▶ _Exercise aim_: Change every "Switch" to "Go" in the items below, leaving everything else unchanged.

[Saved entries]
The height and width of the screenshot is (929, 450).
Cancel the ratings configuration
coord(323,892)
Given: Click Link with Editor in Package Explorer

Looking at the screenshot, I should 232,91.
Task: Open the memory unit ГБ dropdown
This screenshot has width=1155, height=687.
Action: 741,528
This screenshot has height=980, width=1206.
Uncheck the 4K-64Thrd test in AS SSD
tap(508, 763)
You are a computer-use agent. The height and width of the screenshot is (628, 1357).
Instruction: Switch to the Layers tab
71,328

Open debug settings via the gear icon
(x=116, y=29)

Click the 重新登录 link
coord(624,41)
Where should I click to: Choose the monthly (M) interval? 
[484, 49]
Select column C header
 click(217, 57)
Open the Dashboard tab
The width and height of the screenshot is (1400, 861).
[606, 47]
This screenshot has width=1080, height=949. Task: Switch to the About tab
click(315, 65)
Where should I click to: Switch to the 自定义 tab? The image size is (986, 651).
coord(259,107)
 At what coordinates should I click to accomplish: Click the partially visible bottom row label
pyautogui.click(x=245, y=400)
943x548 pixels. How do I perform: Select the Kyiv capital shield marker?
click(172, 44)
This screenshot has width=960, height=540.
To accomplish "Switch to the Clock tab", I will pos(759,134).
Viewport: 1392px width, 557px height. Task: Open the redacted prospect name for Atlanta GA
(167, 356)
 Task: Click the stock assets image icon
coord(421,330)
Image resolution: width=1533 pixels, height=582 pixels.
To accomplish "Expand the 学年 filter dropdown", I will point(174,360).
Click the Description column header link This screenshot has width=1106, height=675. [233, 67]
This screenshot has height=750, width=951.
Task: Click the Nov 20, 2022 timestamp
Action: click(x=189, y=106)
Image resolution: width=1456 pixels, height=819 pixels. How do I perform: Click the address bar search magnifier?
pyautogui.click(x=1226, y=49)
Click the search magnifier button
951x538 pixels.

▶ _Expected answer_:
The height and width of the screenshot is (929, 450).
Cancel the ratings configuration
coord(323,892)
Given: Click Link with Editor in Package Explorer

Looking at the screenshot, I should 232,91.
Task: Open the memory unit ГБ dropdown
This screenshot has width=1155, height=687.
Action: 741,528
This screenshot has height=980, width=1206.
Uncheck the 4K-64Thrd test in AS SSD
tap(508, 763)
You are a computer-use agent. The height and width of the screenshot is (628, 1357).
Instruction: Go to the Layers tab
71,328

Open debug settings via the gear icon
(x=116, y=29)

Click the 重新登录 link
coord(624,41)
Where should I click to: Choose the monthly (M) interval? 
[484, 49]
Select column C header
 click(217, 57)
Open the Dashboard tab
The width and height of the screenshot is (1400, 861).
[606, 47]
This screenshot has width=1080, height=949. Task: Go to the About tab
click(315, 65)
Where should I click to: Go to the 自定义 tab? The image size is (986, 651).
coord(259,107)
 At what coordinates should I click to accomplish: Click the partially visible bottom row label
pyautogui.click(x=245, y=400)
943x548 pixels. How do I perform: Select the Kyiv capital shield marker?
click(172, 44)
This screenshot has width=960, height=540.
To accomplish "Go to the Clock tab", I will pos(759,134).
Viewport: 1392px width, 557px height. Task: Open the redacted prospect name for Atlanta GA
(167, 356)
 Task: Click the stock assets image icon
coord(421,330)
Image resolution: width=1533 pixels, height=582 pixels.
To accomplish "Expand the 学年 filter dropdown", I will point(174,360).
Click the Description column header link This screenshot has width=1106, height=675. [233, 67]
This screenshot has height=750, width=951.
Task: Click the Nov 20, 2022 timestamp
Action: click(x=189, y=106)
Image resolution: width=1456 pixels, height=819 pixels. How do I perform: Click the address bar search magnifier?
pyautogui.click(x=1226, y=49)
Click the search magnifier button
951x538 pixels.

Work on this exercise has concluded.